Slashdot Mirror
How Face Recognition Can Uncover SSNs
nonprofiteer writes "Building on previous work showing that social security numbers are not random, CMU researchers ran experiments in which they predicted students' social security numbers after taking a photo of them with a cheap webcam. Using off-the-shelf facial recognition technology and data-mining publicly available Facebook photos and profile information, they were able to come up with the social security numbers of several of the students. (More impressive, as they note that 60% of the students were foreign, and had no SSNs, leaving them a pool of less than 50)."
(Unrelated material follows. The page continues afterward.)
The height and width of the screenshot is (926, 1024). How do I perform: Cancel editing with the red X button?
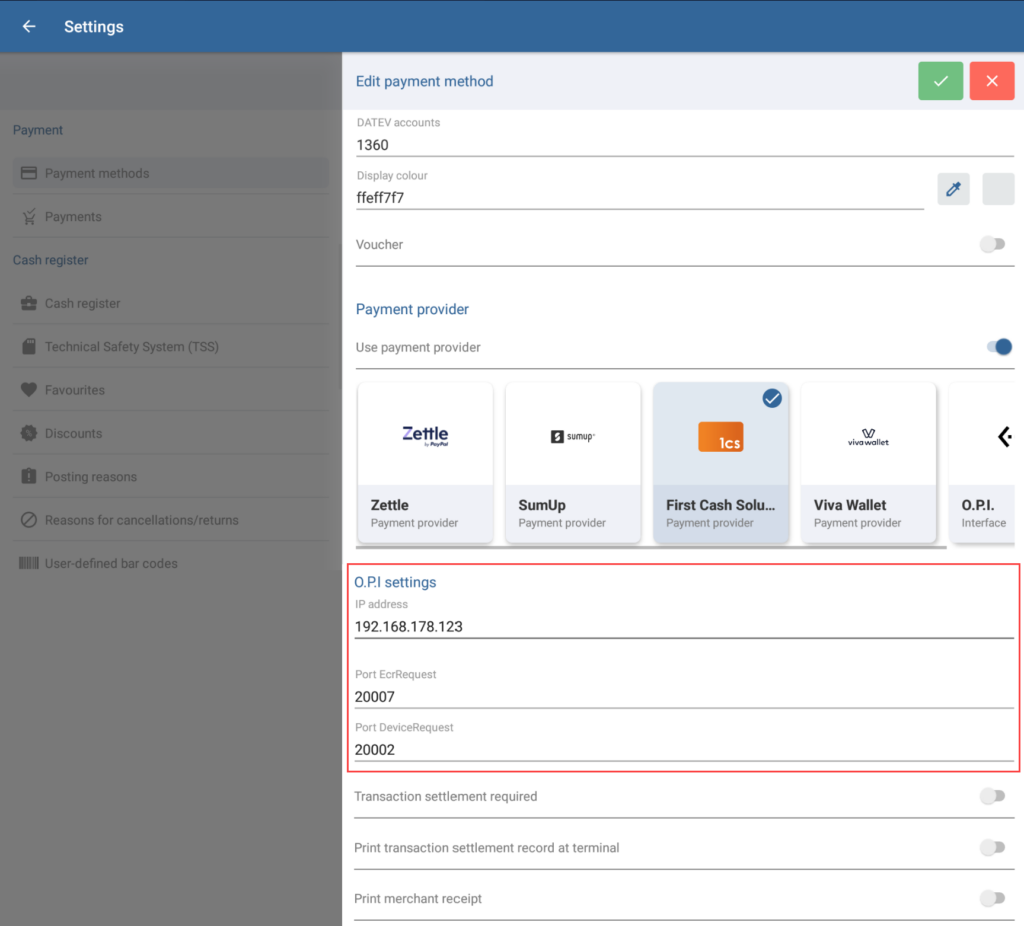991,81
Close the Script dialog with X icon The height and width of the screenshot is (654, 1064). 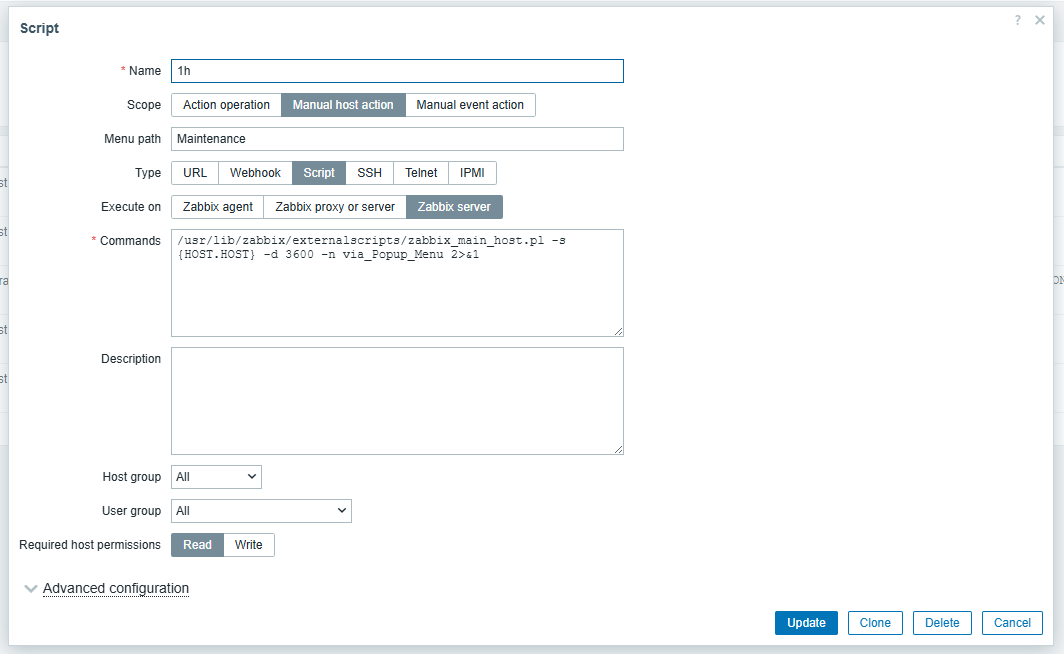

The writeup made it sound like you could look at a crappy snapshot of a person and magically discover their SSN. What actually happened is that they trolled the Facebook profiles for their hometown and date of birth to discover the SSNs, the webcam was just to match up the person sitting at a terminal currently with their Facebook profile. The story is basically: Off the shelf facial recognition software seems to work pretty good, even with a crappy webcam.
I read the internet for the articles.
Life lesson: those who fear that they will lose their freedom if they lose their privacy are usually so busy defending their privacy that they do not have freedom.
Here's the thing. There's maintaining your privacy, then there's shutting yourself out of the world because you're trying to protect a part of your privacy that aren't very defendable. To some people, having a Facebook profile is like walking on a public street. People on the street know what their name is and know what they look like. Protecting the privacy of their name and likeness would be cutting them off socially. In a very real sense, that sort of privacy would be a loss of their freedom.
You may draw the line somewhere else. I know that I do. But, for some people, just wouldn't be free if they had to worry about a stranger knowing their name and face or even some of their habits.
As for the SSN thing, the government is to blame for not assigning numbers properly. The numbers themselves aren't necessarily a problem.
Actually, it's the fault of the banking industry for comandeering a government number for a purpose other than what it was intended. An SSN was not supposed to be a unique identifier for anyone other than Uncle Sam as they go to collect Social Security tax money and then pay it back out.
The problem is not using the SSN as a unique identifier (well, that's not the only problem - the fact that they're not actually globally unique makes that a bit of a problem too), it's using SSNs as proof of identity. Banks tend to assume that if you know someone's SSN, then you are that person, in spite of the fact that the SSN is public information. It's like designing an system where you can log in with a username and no password - and usernames are prepended to every message.
I am TheRaven on Soylent News
I find this article title to be silly.
What they do is use facial recognition to match people to their Facebook profile, then use the details stored there to obtain the SSN.
Up next:
- How names and surnames can Uncover SSN - How giving people your email address can Uncover SSN. - How running a facebook search can Uncover SSN
Researchers demonstrated a clearly fatal flaw in SSNs. They have shown beyond a shadow of a doubt that the current SSN system is unsuitable for usage. They did this years ago ... and nothing has changed. It's not a political talking point. There's no proposed solution sweeping in to correct the problem. SSNs still are the gateway to every American's private information, and there's no sign that this will stop being the case, despite clearly-fatal flaws.
I welcome anything that makes this scary enough for people to demand that SSNs be immediately deprecated. This article is just the same researchers shouting louder, but the system does need to change.